No sooner was William gone for good, then Billy started acting out all over again, Pat claimed. He began “out of control behavior and violence and throwing things and hitting things and people.”
As Pat and little Billy headed across the bridge near the marina in downtown Norwich that afternoon, Billy sat contentedly in his booster chair in the backseat. While crossing the bridge, Billy pointed to the water below.
“I’m going to kill myself over there!” he said.
“Really?” Pat responded. She didn’t want to overreact, she claimed, and startle her son by announcing how odd it was that he had said such a thing. Instead, she asked, “And how are you going to do that, Billy?”
“I’m going to go up on the biggest rock and jump into the river because I don’t know how to swim.”
“Is that so?”
“The river will take me away.”
“Billy?”
“Mommy…”
“Billy, why would you want to do that?”
Billy didn’t answer. Pat later said she was “shocked” by the comment—but it proved to her that Billy needed to return to counseling immediately.
From the time Billy started kindergarten, problems followed him. Not with the curriculum or teachers, but with breaking away from the family and being able to sit still long enough to learn anything. He had trouble making friends in and out of school.
By the time he was seven years old, Billy had gone through kindergarten twice. He had four sisters by then to contend with, and Pat had moved the family into an apartment complex in Norwich.
Billy’s sisters often had sleepovers with the neighborhood girls. On one occasion, one of the girls’ brothers
asked if he could spend the night, too.
“So I allowed him to do that,” Pat said later. It might be good for Billy to interact with another boy.
As the kids played the following morning, they made tents out of blankets in an upstairs bedroom. The girls were in one tent, and Billy and the boy were in another.
Pat went upstairs every so often to check on the kids. During one trip, she noticed Billy’s face was flushed and rosy red, as if he had been running around.
“What’s going on, Billy?” asked Pat.
Billy shrugged. He wouldn’t answer.
Pat didn’t think anything of it. Just a bunch of children having fun with their imaginations, running wild, as kids often do.

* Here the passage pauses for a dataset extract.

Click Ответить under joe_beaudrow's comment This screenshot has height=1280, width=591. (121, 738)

A few weeks later, while Billy was in therapy, Pat said she “found out…that [he claimed he] had been molested by that boy” in the tent.
From there, Pat noticed a deeper change in Billy’s psyche. His normal antics of acting out turned more risky. He was “jumping off roofs, jumping out of trees, just in general doing very dangerous things.”

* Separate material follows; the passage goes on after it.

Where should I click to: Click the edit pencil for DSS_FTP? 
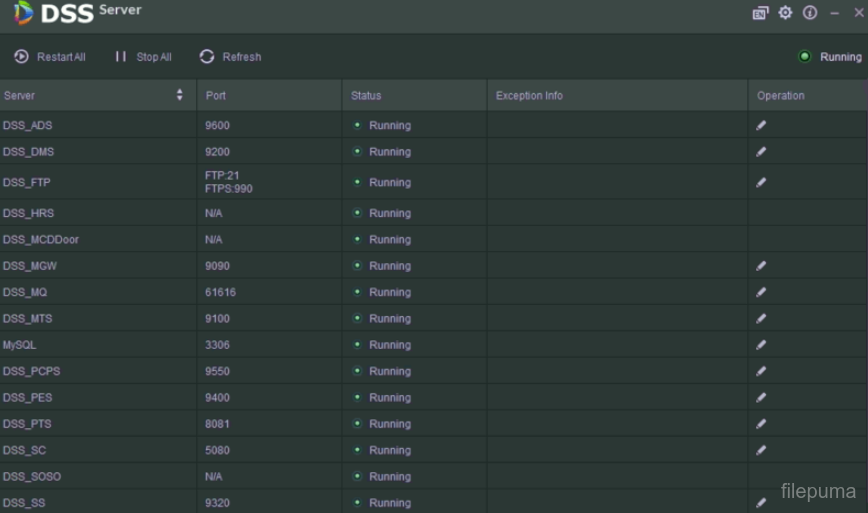point(761,183)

Then Pat’s oldest son moved out. Billy was devastated. He was close to his half brother and looked up to him. Here was another male leaving Billy’s life. Was it something he did? Something he said?

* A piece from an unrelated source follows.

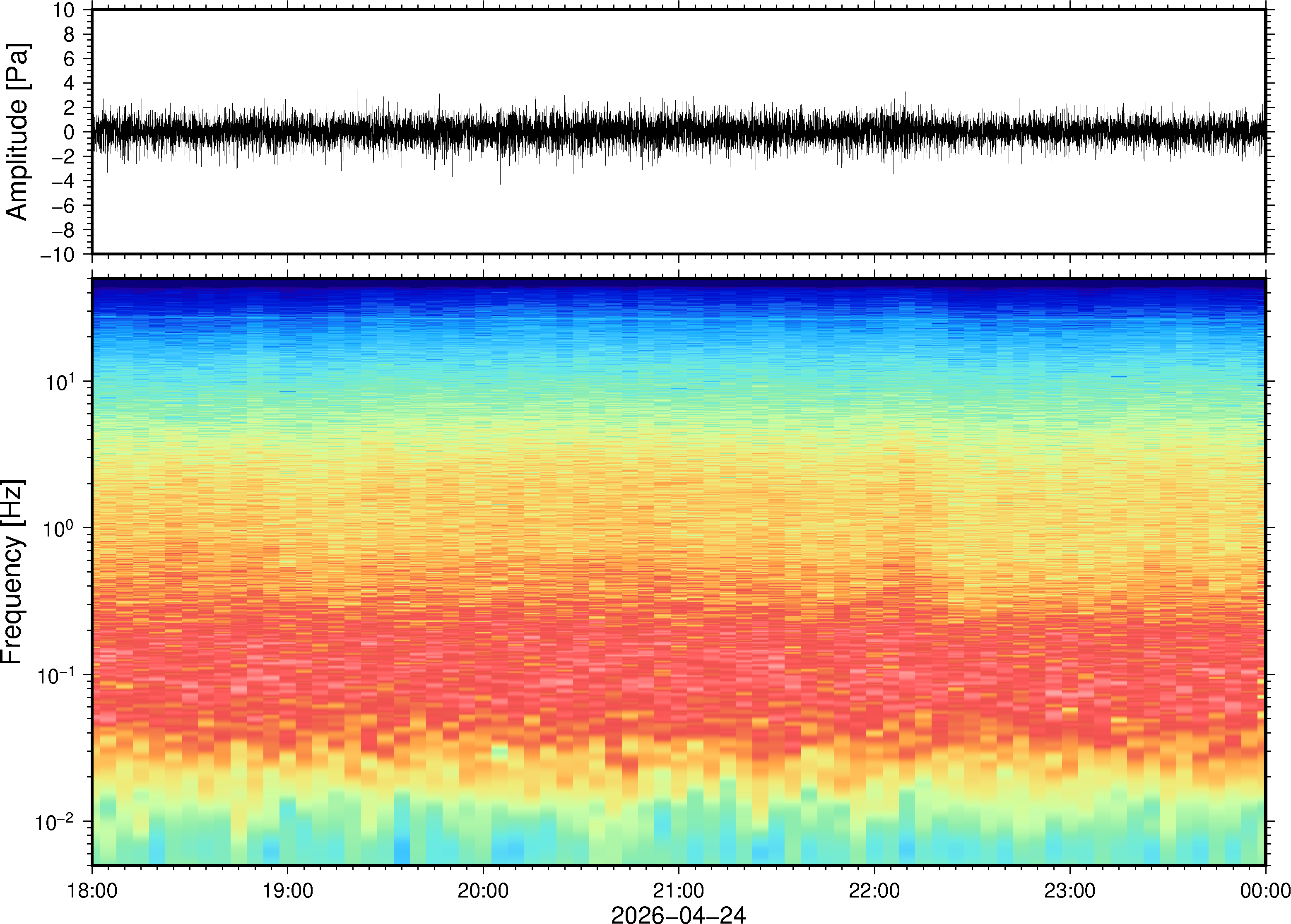Click the 20:00 time axis label
1291x924 pixels.
click(483, 890)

Kids tend to blame themselves.
Sometime later, Billy’s grandmother died. Then a friend Billy had played kickball with in the neighborhood was killed after a truck sitting on a car lift fell on him. Billy was in Elmcrest at the time, a nearby psychiatric hospital. Pat told him about the accident there, which she said was the best place to break the news. When Billy heard, he said, “I will see him and hear him and talk to him again.”
Pat took it as another sign that Billy was planning to commit suicide. He was eight years old. He stayed at Elmcrest for thirty days. Pat said he was calling the house and acting out on the phone. His anger over being taken away from the family got worse. The hospital had to routinely restrain him at times and, she added, often “put [him] in one of those little rubber rooms.”